### WORK ITEM
Would you extract the whole listing below and retype it exactly?

### MATERIAL TO PROCESS
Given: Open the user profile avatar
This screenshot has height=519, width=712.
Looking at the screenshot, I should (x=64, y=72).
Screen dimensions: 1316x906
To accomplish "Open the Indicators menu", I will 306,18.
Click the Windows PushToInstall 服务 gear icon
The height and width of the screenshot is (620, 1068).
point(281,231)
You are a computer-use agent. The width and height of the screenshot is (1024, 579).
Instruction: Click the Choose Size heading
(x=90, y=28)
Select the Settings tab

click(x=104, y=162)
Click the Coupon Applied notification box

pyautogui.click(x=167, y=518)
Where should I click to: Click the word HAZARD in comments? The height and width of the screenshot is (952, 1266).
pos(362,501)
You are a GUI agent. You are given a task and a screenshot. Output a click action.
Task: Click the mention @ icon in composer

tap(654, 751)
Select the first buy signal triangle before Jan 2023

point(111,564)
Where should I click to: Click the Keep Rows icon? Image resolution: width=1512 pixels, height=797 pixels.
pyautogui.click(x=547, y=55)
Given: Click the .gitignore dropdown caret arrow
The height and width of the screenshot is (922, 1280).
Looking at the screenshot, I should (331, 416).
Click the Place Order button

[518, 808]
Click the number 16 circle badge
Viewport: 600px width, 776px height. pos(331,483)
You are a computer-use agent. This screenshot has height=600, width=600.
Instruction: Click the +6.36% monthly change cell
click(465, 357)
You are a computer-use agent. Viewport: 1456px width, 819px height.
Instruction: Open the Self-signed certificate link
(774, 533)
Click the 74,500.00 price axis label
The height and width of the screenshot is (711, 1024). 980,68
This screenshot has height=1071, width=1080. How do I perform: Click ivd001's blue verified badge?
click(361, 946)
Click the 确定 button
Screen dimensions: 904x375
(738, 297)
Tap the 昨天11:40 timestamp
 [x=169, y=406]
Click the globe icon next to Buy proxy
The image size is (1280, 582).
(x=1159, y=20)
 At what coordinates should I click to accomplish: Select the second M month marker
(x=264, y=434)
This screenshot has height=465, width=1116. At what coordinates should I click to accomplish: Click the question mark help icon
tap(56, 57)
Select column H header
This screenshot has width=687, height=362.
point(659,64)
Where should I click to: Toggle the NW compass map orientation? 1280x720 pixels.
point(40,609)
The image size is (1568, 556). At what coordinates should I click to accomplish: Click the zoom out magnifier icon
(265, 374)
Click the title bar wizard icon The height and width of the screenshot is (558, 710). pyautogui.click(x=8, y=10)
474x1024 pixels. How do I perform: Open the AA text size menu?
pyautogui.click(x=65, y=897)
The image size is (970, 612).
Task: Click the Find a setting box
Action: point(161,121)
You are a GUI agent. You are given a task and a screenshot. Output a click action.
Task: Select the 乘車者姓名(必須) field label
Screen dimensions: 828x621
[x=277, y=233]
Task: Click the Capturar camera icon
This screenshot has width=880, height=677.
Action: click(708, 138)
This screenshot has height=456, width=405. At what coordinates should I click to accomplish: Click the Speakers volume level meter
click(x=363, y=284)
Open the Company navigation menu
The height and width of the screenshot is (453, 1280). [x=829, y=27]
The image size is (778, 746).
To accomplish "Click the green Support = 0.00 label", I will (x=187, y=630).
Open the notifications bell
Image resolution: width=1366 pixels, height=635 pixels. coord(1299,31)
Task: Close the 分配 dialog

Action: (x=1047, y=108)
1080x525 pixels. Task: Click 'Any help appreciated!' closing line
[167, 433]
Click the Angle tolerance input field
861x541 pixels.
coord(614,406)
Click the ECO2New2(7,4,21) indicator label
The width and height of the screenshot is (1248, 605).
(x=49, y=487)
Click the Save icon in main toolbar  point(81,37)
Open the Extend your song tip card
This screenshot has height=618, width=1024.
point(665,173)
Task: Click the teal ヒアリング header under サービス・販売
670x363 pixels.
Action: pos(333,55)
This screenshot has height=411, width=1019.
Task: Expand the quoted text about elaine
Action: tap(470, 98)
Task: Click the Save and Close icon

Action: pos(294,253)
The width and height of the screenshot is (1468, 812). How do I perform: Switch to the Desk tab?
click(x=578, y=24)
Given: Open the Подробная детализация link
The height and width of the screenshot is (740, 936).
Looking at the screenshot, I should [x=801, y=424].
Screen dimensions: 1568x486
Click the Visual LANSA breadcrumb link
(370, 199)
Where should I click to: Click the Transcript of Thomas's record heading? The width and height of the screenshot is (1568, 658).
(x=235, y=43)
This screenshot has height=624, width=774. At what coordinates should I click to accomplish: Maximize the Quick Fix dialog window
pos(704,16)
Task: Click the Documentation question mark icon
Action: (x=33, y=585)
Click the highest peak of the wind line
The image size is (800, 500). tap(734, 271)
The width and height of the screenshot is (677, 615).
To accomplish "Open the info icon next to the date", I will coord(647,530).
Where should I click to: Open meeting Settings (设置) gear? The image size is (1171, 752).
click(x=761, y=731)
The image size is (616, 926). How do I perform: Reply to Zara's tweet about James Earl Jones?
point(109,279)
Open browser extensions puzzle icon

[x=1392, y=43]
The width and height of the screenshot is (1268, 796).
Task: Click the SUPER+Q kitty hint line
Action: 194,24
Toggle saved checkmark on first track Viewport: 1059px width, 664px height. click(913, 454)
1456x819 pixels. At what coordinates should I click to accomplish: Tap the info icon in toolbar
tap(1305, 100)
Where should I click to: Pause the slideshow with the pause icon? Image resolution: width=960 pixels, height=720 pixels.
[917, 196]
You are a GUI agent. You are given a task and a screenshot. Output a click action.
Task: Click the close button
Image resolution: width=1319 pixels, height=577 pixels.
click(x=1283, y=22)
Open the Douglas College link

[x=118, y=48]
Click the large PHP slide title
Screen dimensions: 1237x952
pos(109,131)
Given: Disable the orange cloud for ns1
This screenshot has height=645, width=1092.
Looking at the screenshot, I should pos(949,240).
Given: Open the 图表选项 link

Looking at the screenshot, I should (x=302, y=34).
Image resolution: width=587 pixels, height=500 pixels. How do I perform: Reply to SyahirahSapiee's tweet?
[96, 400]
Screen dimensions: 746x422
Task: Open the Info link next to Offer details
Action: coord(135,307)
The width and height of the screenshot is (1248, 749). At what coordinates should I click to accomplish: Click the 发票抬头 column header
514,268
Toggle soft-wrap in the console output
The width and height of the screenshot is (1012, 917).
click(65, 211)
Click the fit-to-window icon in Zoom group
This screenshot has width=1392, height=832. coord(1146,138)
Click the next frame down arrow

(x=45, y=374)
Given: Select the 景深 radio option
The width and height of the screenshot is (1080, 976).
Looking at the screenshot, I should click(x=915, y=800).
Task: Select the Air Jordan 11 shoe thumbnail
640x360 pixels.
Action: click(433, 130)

### OUTPUT FOR THIS EXERCISE
Given: Open the user profile avatar
This screenshot has height=519, width=712.
Looking at the screenshot, I should (x=64, y=72).
Screen dimensions: 1316x906
To accomplish "Open the Indicators menu", I will 306,18.
Click the Windows PushToInstall 服务 gear icon
The height and width of the screenshot is (620, 1068).
point(281,231)
You are a computer-use agent. The width and height of the screenshot is (1024, 579).
Instruction: Click the Choose Size heading
(x=90, y=28)
Select the Settings tab

click(x=104, y=162)
Click the Coupon Applied notification box

pyautogui.click(x=167, y=518)
Where should I click to: Click the word HAZARD in comments? The height and width of the screenshot is (952, 1266).
pos(362,501)
You are a GUI agent. You are given a task and a screenshot. Output a click action.
Task: Click the mention @ icon in composer

tap(654, 751)
Select the first buy signal triangle before Jan 2023

point(111,564)
Where should I click to: Click the Keep Rows icon? Image resolution: width=1512 pixels, height=797 pixels.
pyautogui.click(x=547, y=55)
Given: Click the .gitignore dropdown caret arrow
The height and width of the screenshot is (922, 1280).
Looking at the screenshot, I should (331, 416).
Click the Place Order button

[518, 808]
Click the number 16 circle badge
Viewport: 600px width, 776px height. pos(331,483)
You are a computer-use agent. This screenshot has height=600, width=600.
Instruction: Click the +6.36% monthly change cell
click(465, 357)
You are a computer-use agent. Viewport: 1456px width, 819px height.
Instruction: Open the Self-signed certificate link
(774, 533)
Click the 74,500.00 price axis label
The height and width of the screenshot is (711, 1024). 980,68
This screenshot has height=1071, width=1080. How do I perform: Click ivd001's blue verified badge?
click(361, 946)
Click the 确定 button
Screen dimensions: 904x375
(738, 297)
Tap the 昨天11:40 timestamp
 [x=169, y=406]
Click the globe icon next to Buy proxy
The image size is (1280, 582).
(x=1159, y=20)
 At what coordinates should I click to accomplish: Select the second M month marker
(x=264, y=434)
This screenshot has height=465, width=1116. At what coordinates should I click to accomplish: Click the question mark help icon
tap(56, 57)
Select column H header
This screenshot has width=687, height=362.
point(659,64)
Where should I click to: Toggle the NW compass map orientation? 1280x720 pixels.
point(40,609)
The image size is (1568, 556). At what coordinates should I click to accomplish: Click the zoom out magnifier icon
(265, 374)
Click the title bar wizard icon The height and width of the screenshot is (558, 710). pyautogui.click(x=8, y=10)
474x1024 pixels. How do I perform: Open the AA text size menu?
pyautogui.click(x=65, y=897)
The image size is (970, 612).
Task: Click the Find a setting box
Action: point(161,121)
You are a GUI agent. You are given a task and a screenshot. Output a click action.
Task: Select the 乘車者姓名(必須) field label
Screen dimensions: 828x621
[x=277, y=233]
Task: Click the Capturar camera icon
This screenshot has width=880, height=677.
Action: click(708, 138)
This screenshot has height=456, width=405. At what coordinates should I click to accomplish: Click the Speakers volume level meter
click(x=363, y=284)
Open the Company navigation menu
The height and width of the screenshot is (453, 1280). [x=829, y=27]
The image size is (778, 746).
To accomplish "Click the green Support = 0.00 label", I will (x=187, y=630).
Open the notifications bell
Image resolution: width=1366 pixels, height=635 pixels. coord(1299,31)
Task: Close the 分配 dialog

Action: (x=1047, y=108)
1080x525 pixels. Task: Click 'Any help appreciated!' closing line
[167, 433]
Click the Angle tolerance input field
861x541 pixels.
coord(614,406)
Click the ECO2New2(7,4,21) indicator label
The width and height of the screenshot is (1248, 605).
(x=49, y=487)
Click the Save icon in main toolbar  point(81,37)
Open the Extend your song tip card
This screenshot has height=618, width=1024.
point(665,173)
Task: Click the teal ヒアリング header under サービス・販売
670x363 pixels.
Action: pos(333,55)
This screenshot has height=411, width=1019.
Task: Expand the quoted text about elaine
Action: tap(470, 98)
Task: Click the Save and Close icon

Action: pos(294,253)
The width and height of the screenshot is (1468, 812). How do I perform: Switch to the Desk tab?
click(x=578, y=24)
Given: Open the Подробная детализация link
The height and width of the screenshot is (740, 936).
Looking at the screenshot, I should [x=801, y=424].
Screen dimensions: 1568x486
Click the Visual LANSA breadcrumb link
(370, 199)
Where should I click to: Click the Transcript of Thomas's record heading? The width and height of the screenshot is (1568, 658).
(x=235, y=43)
This screenshot has height=624, width=774. At what coordinates should I click to accomplish: Maximize the Quick Fix dialog window
pos(704,16)
Task: Click the Documentation question mark icon
Action: (x=33, y=585)
Click the highest peak of the wind line
The image size is (800, 500). tap(734, 271)
The width and height of the screenshot is (677, 615).
To accomplish "Open the info icon next to the date", I will coord(647,530).
Where should I click to: Open meeting Settings (设置) gear? The image size is (1171, 752).
click(x=761, y=731)
The image size is (616, 926). How do I perform: Reply to Zara's tweet about James Earl Jones?
point(109,279)
Open browser extensions puzzle icon

[x=1392, y=43]
The width and height of the screenshot is (1268, 796).
Task: Click the SUPER+Q kitty hint line
Action: 194,24
Toggle saved checkmark on first track Viewport: 1059px width, 664px height. click(913, 454)
1456x819 pixels. At what coordinates should I click to accomplish: Tap the info icon in toolbar
tap(1305, 100)
Where should I click to: Pause the slideshow with the pause icon? Image resolution: width=960 pixels, height=720 pixels.
[917, 196]
You are a GUI agent. You are given a task and a screenshot. Output a click action.
Task: Click the close button
Image resolution: width=1319 pixels, height=577 pixels.
click(x=1283, y=22)
Open the Douglas College link

[x=118, y=48]
Click the large PHP slide title
Screen dimensions: 1237x952
pos(109,131)
Given: Disable the orange cloud for ns1
This screenshot has height=645, width=1092.
Looking at the screenshot, I should pos(949,240).
Given: Open the 图表选项 link

Looking at the screenshot, I should (x=302, y=34).
Image resolution: width=587 pixels, height=500 pixels. How do I perform: Reply to SyahirahSapiee's tweet?
[96, 400]
Screen dimensions: 746x422
Task: Open the Info link next to Offer details
Action: coord(135,307)
The width and height of the screenshot is (1248, 749). At what coordinates should I click to accomplish: Click the 发票抬头 column header
514,268
Toggle soft-wrap in the console output
The width and height of the screenshot is (1012, 917).
click(65, 211)
Click the fit-to-window icon in Zoom group
This screenshot has width=1392, height=832. coord(1146,138)
Click the next frame down arrow

(x=45, y=374)
Given: Select the 景深 radio option
The width and height of the screenshot is (1080, 976).
Looking at the screenshot, I should click(x=915, y=800).
Task: Select the Air Jordan 11 shoe thumbnail
640x360 pixels.
Action: click(433, 130)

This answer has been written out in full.